## Given passage
....

In ChenyueLiu/ivqr: Perform inverse quantile regression by solving mixed integer linear programming
knitr::opts_chunk$set(
collapse = TRUE,
comment = "#>",
fig.width=9,
fig.height=3.6
)
require(ivqr)
Usage Demonstration
Data and Background
We will use a subsample of r nrow(angrist1993) observations from the data used in Angrist(1993). The original data soviii_ang93b.tab can be found here. We adopt the same treatment as did Angrist1993_Table2.do, which can be found here. And we further drop the observations containing na.
The data is included with ivqr and has the following structure, lnearn is the logarithm of the respondent's earning in 1986, vietnam, age, yrsrv, drafted, officer, curmar, nonwhite are control variables capturing the personal characteristics of the veteran; eddif is the grade increment since entering the military; anyva stands for whether VA education benefits were used by the respondent, which serves as an instrument for grade increment in Angrist(1993)
library(ivqr)
knitr::kable(head(angrist1993, n = 10))
We generate the subsample using the command angrist by interacting the instrument variable anyva, and endogenous variable eddif with control variables.
n=100
pD=3
angrist_data=angrist(n,pD)
sim_data<-data.frame(angrist_data$Y,angrist_data$D,angrist_data$Z)
colnames(sim_data)<-c("Y",paste0("D",1:pD),paste0("Z",1:pD))
knitr::kable(head(sim_data))
Alternatively, we can also use chen_lee to generated sample data following the simulation design by Chen and Lee(2018).
n=100
pD=3
chen_lee_data=chen_lee(n,pD)
sim_data<-data.frame(chen_lee_data$Y,chen_lee_data$D,chen_lee_data$Z)
colnames(sim_data)<-c("Y",paste0("D",1:pD),paste0("Z",1:pD))
knitr::kable(head(sim_data))
Syntax and Output Overview
Plotting $\beta(\tau$) vs $\tau$.
gen_result in the ivqr package will generate the graph for every B_D, with each graph plotting $\beta(\tau$) vs $\tau$.
angrist_data=angrist(n=100,pD=3)
#send a list containing Y, X, Z, D to gen_result()
data=list()
data$Y=angrist_data$Y
data$Z=angrist_data$Z
data$D=angrist_data$D
start_clock = Sys.time()

....

## Direction 1
Update the ivqr usage demonstration by rewriting everything from "require(ivqr)" down to "knitr::kable(head(angrist1993, n = 10))", with "veteran" changed to "soldier".
## Direction 2
Write what comes next in the ivqr usage demonstration, picking up after its last line.
The entries that come next have no connection to the ivqr usage demonstration.

....

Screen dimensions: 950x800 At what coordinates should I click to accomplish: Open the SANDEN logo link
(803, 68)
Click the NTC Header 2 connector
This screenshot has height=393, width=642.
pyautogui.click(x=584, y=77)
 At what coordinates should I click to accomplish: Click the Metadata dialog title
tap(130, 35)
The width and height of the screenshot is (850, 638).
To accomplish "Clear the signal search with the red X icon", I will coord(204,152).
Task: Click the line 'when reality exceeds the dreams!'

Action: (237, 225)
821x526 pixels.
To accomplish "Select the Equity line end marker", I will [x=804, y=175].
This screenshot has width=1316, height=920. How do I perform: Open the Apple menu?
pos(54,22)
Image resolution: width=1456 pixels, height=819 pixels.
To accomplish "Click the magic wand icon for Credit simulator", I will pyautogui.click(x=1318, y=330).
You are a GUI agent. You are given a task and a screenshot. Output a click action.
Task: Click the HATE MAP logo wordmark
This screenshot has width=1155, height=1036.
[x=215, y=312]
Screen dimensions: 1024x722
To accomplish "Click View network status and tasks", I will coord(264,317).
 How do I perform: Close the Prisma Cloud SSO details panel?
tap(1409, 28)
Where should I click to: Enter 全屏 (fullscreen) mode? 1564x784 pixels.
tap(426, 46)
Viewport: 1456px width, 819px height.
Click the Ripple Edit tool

....

## Reply 1
require(ivqr)
Usage Demonstration
Data and Background
We will use a subsample of r nrow(angrist1993) observations from the data used in Angrist(1993). The original data soviii_ang93b.tab can be found here. We adopt the same treatment as did Angrist1993_Table2.do, which can be found here. And we further drop the observations containing na.
The data is included with ivqr and has the following structure, lnearn is the logarithm of the respondent's earning in 1986, vietnam, age, yrsrv, drafted, officer, curmar, nonwhite are control variables capturing the personal characteristics of the soldier; eddif is the grade increment since entering the military; anyva stands for whether VA education benefits were used by the respondent, which serves as an instrument for grade increment in Angrist(1993)
library(ivqr)
knitr::kable(head(angrist1993, n = 10))

## Reply 2
#change this line to change the number of controls
#1:1 the first col; 1:7 all the 7 cols
#col 1: vietnam 0-1, col 2: age continuous, col 3: yrsrv continuous, col 4: drafted 0-1,
#col 5: officer 0-1, col 6: curmar 0-1, col 7: nonwhite 0-1
data$X=angrist_data$X[,1:3,drop=FALSE]
reg_out=gen_result(data,"gurobi")
knitr::kable(head(reg_out))
print(paste0("time it takes ",difftime(Sys.time(),start_clock,units="mins")))
Here's what these requried parameters refer to:
n=50 is the number of observations in the datasetpd=3 is the number of endogenous variables in the dataset
Confidence Intervals
ivqr_fit in the ivqr package will return the ivqr point estimation. Note: when homoscedastic=TRUE, the code fails to converge to a valid point estimation for a constant exogenous variable
n = 50
Z1 = rnorm(n)
Z2 = rnorm(n)
Z3 = rnorm(n)
Sigma = matrix(c(1, 0.4, 0.6, -0.2, 0.4, 1, 0, 0, 0.6, 0, 1, 0, -0.2, 0, 0, 1),
4,
4,
byrow = TRUE)
EpsV1V2V3 = MASS::mvrnorm(n, mu = c(0, 0, 0, 0), Sigma = 0.25 * Sigma)
D1D2D3 = matrix(NA, n, 3)
for (i in 1:n) {
D1D2D3[i, 1] = pnorm(Z1[i] + EpsV1V2V3[i, 2])
D1D2D3[i, 2] = 2 * pnorm(Z2[i] + EpsV1V2V3[i, 3])
D1D2D3[i, 3] = 1.5 * pnorm(Z3[i] + EpsV1V2V3[i, 4])
}
Y = 1 + D1D2D3[, 1] + D1D2D3[, 2] + D1D2D3[, 3] + (0.5 + D1D2D3[, 1] + 0.25 *
D1D2D3[, 2] + 0.15 * D1D2D3[, 3]) * EpsV1V2V3[, 1]
#X = cbind(matrix(rnorm(3*n), n, 3),rep(1,n)) #matrix(1, n, 1) #
X = matrix(rnorm(3*n), n, 3)
Z = cbind(Z1, Z2, Z3)
D = D1D2D3
#Z = cbind(Z1, Z2)
#D = D1D2D3[,1:2]
#summary(rq(Y ~ D + X - 1))$coef[j, 2:3, drop = FALSE]
#save(list=c("Y","D","X","Z"),file=("quick_converge.Rdata"))
# fit_FALSE_G<-ivqr_fit (
# Y,
# D,
# X,
# Z,
# tau = 0.5,
# M = 10,
# homoskedastic = FALSE,
# kernel = "Gaussian",#"Powell"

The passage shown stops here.